-- Start Records for this exercise --

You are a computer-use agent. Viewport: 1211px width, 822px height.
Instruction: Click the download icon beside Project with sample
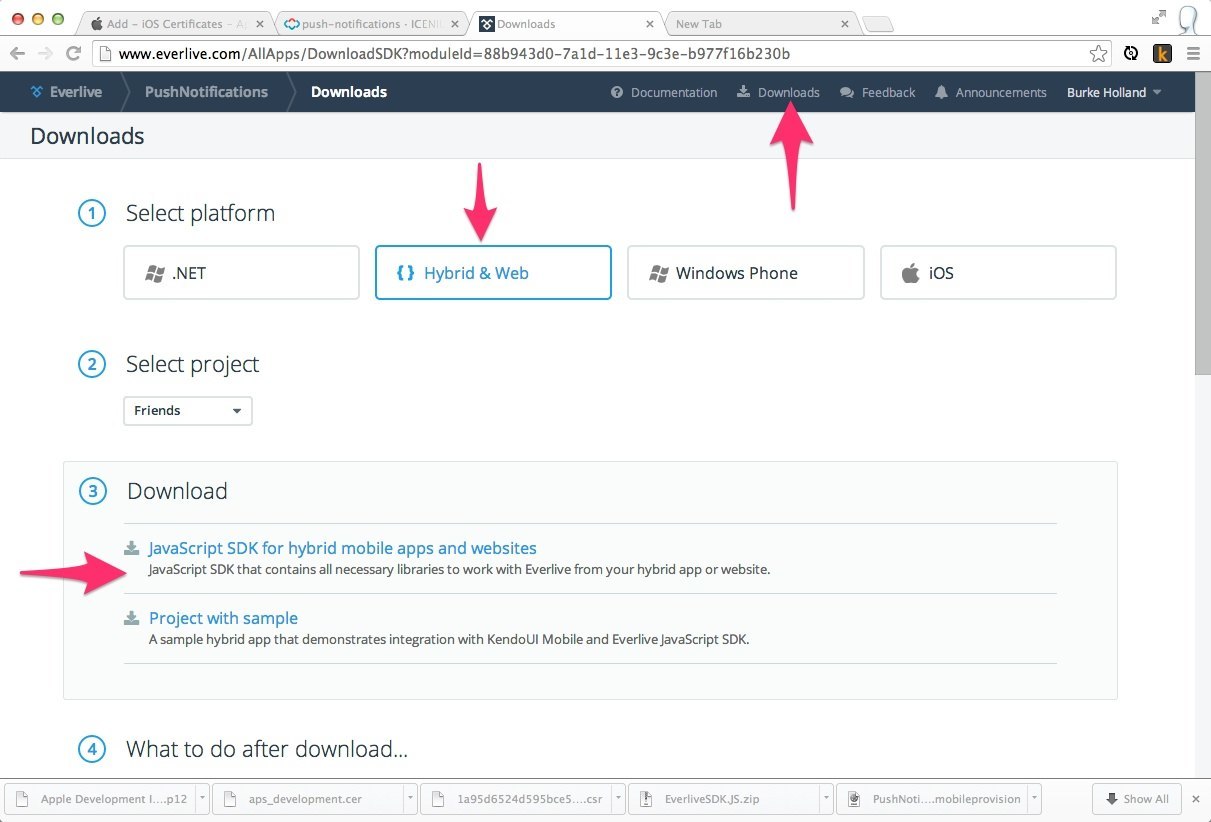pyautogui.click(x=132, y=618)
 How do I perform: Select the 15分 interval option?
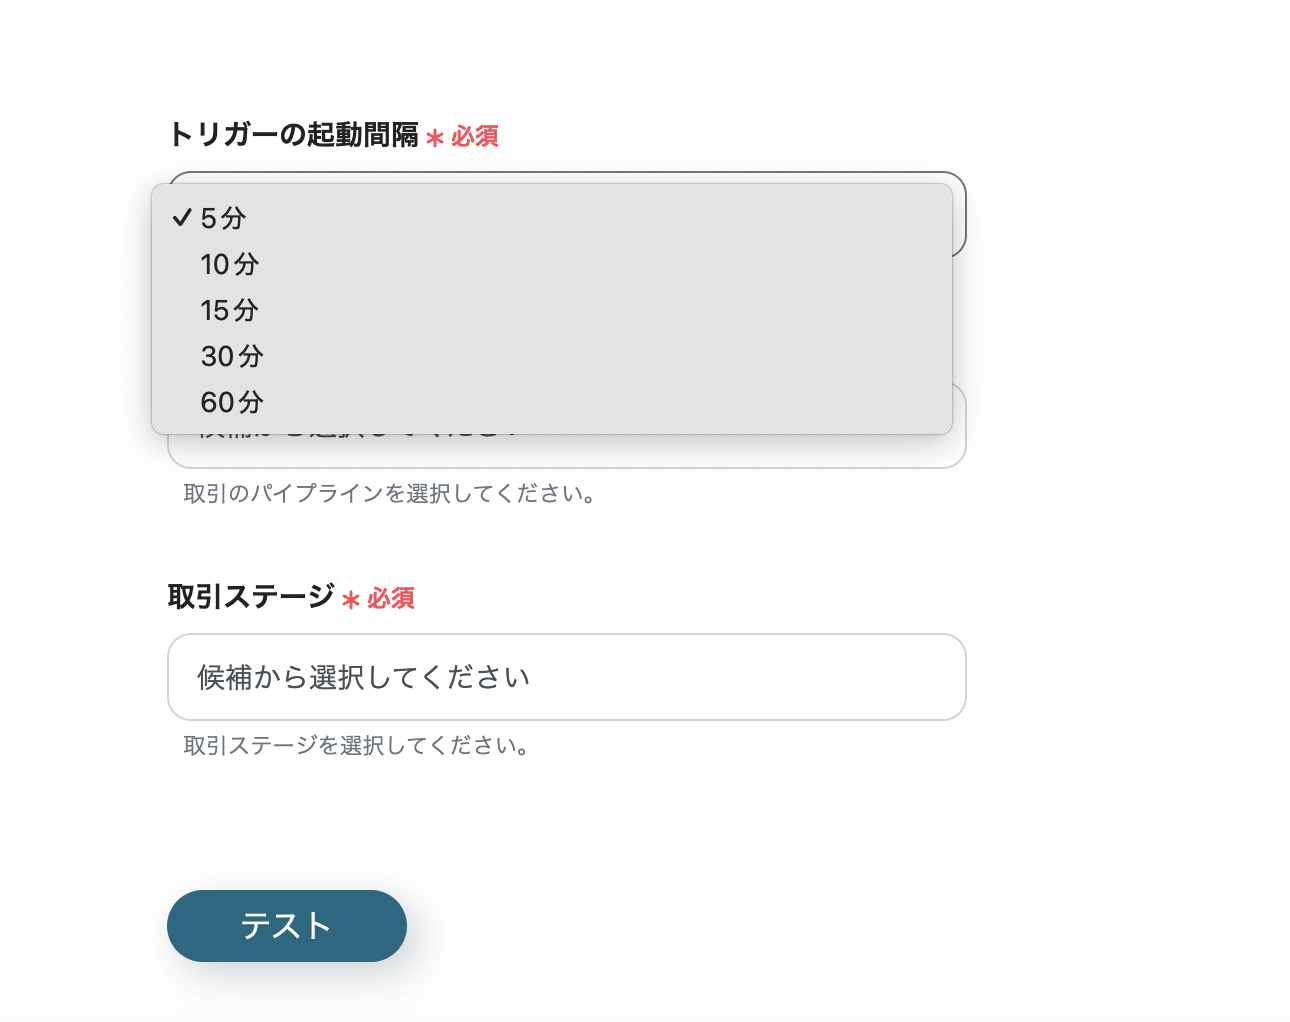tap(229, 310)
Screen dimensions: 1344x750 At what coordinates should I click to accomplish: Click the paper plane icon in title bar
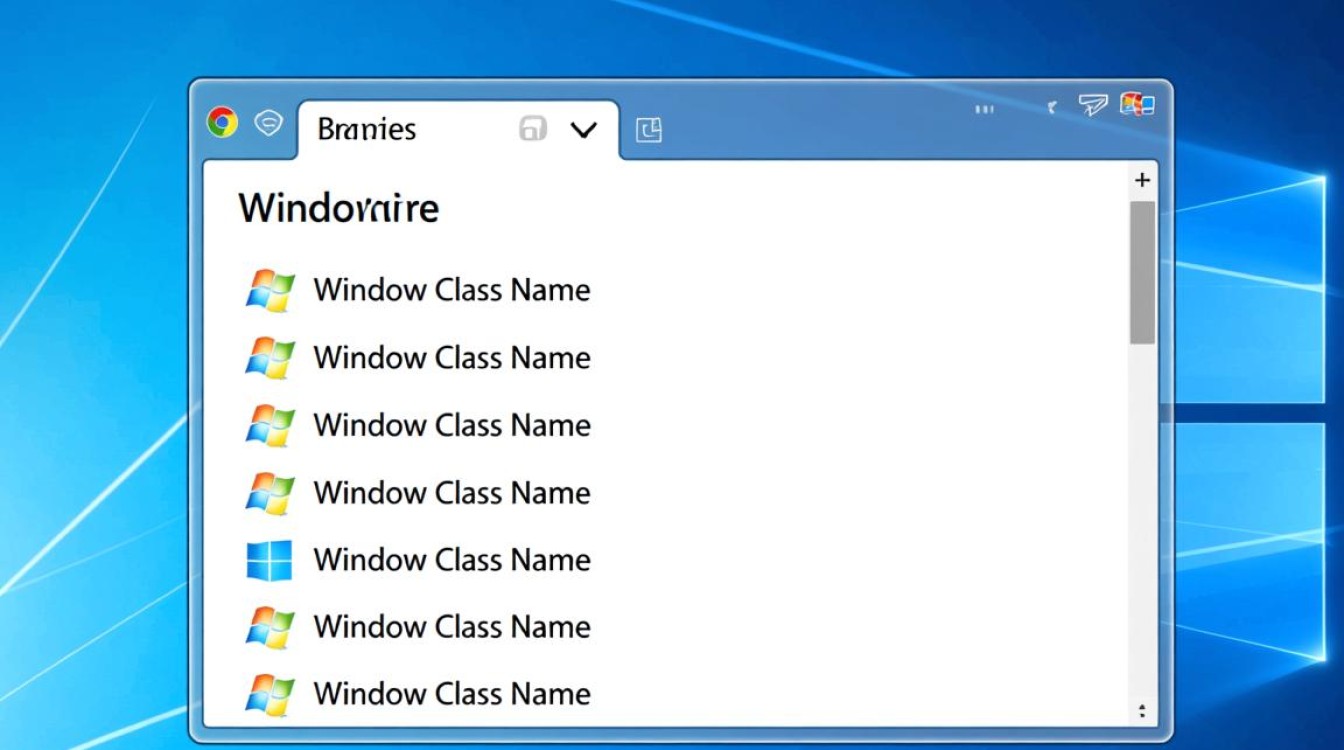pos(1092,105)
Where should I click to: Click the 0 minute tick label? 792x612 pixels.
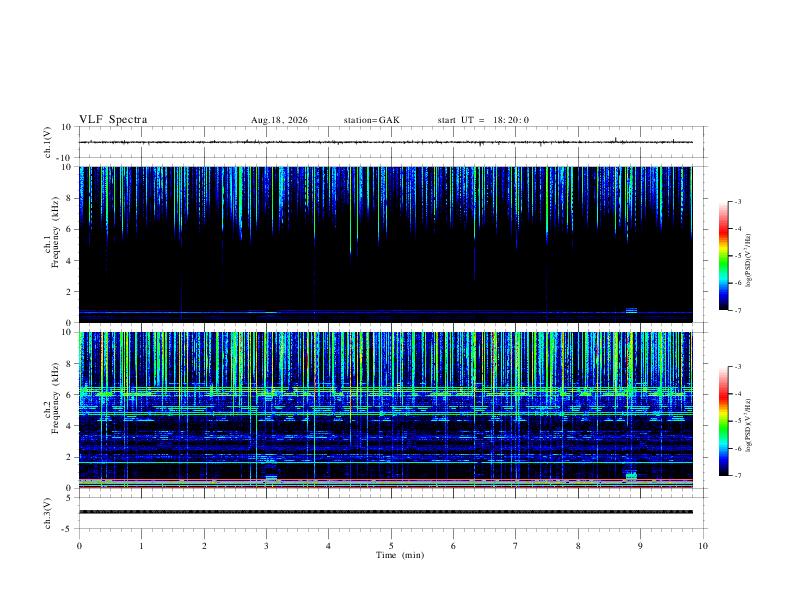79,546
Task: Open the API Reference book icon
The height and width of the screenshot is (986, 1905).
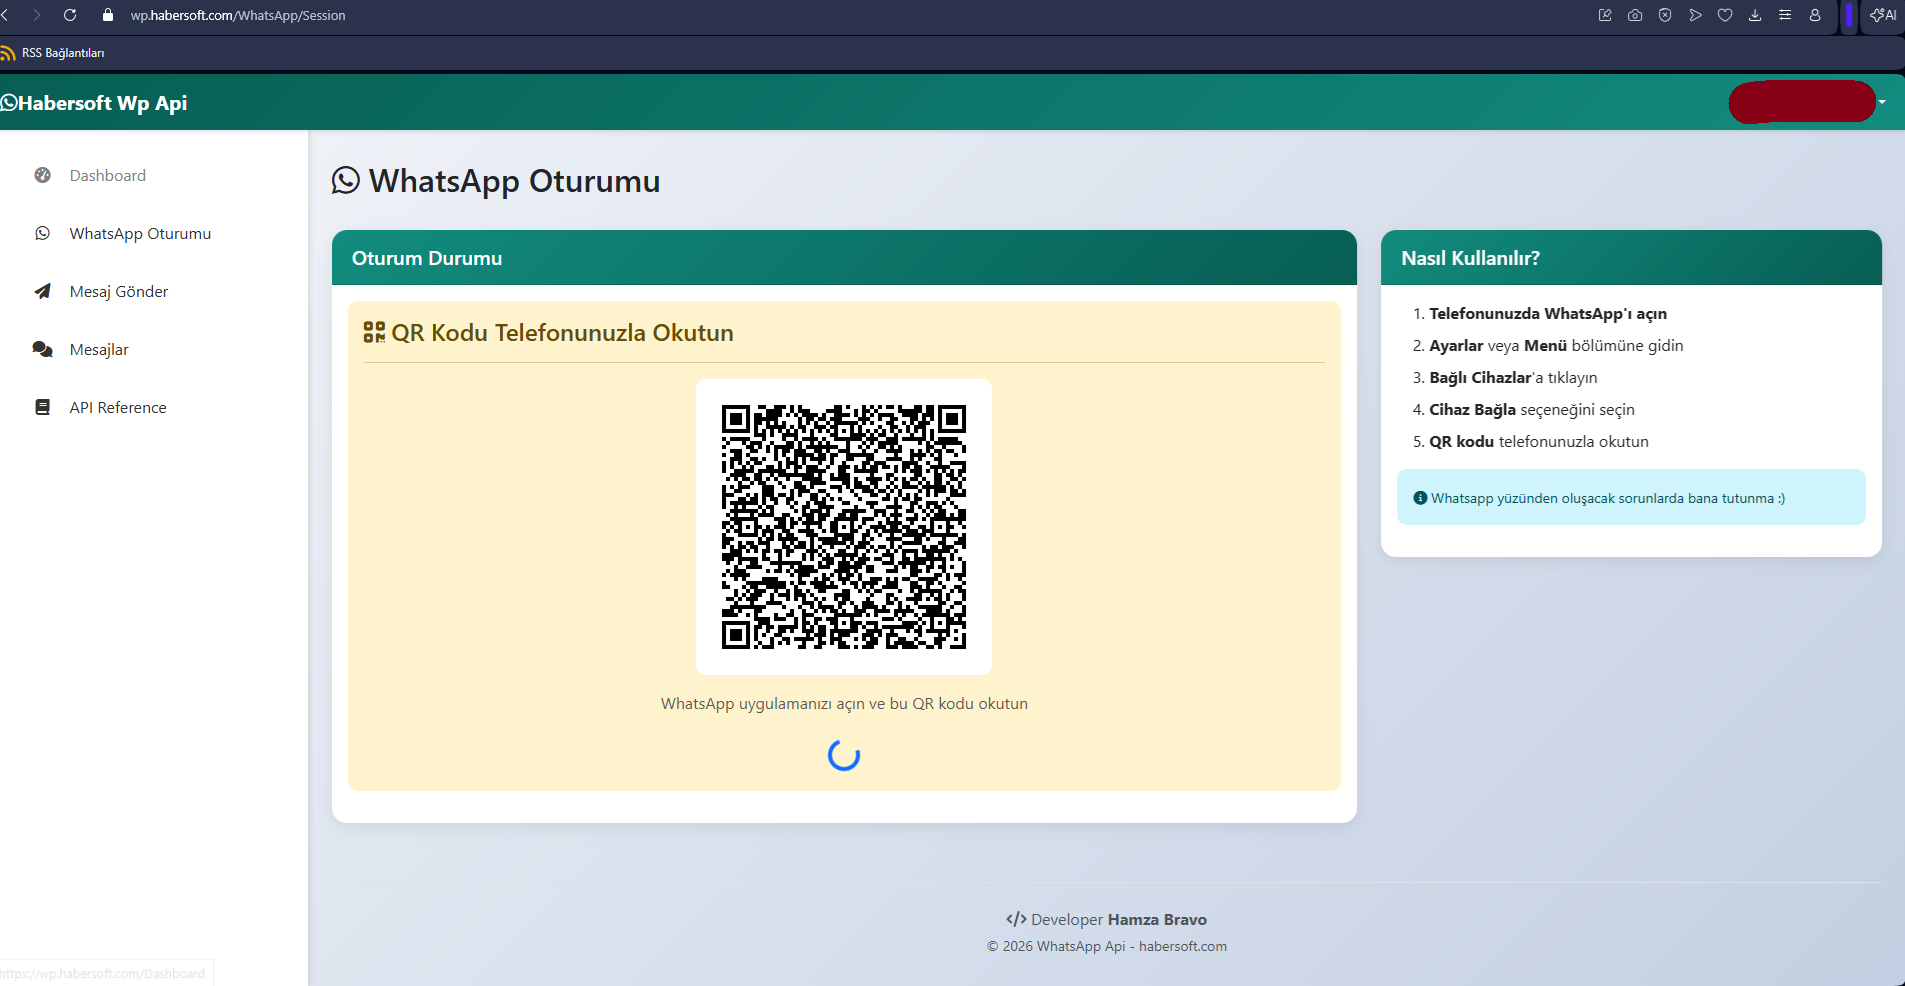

-- End Records for this exercise --

_Challenge_
Please state how many lines of the material above contain the string "should", giving only the number.

_Response to this task_
2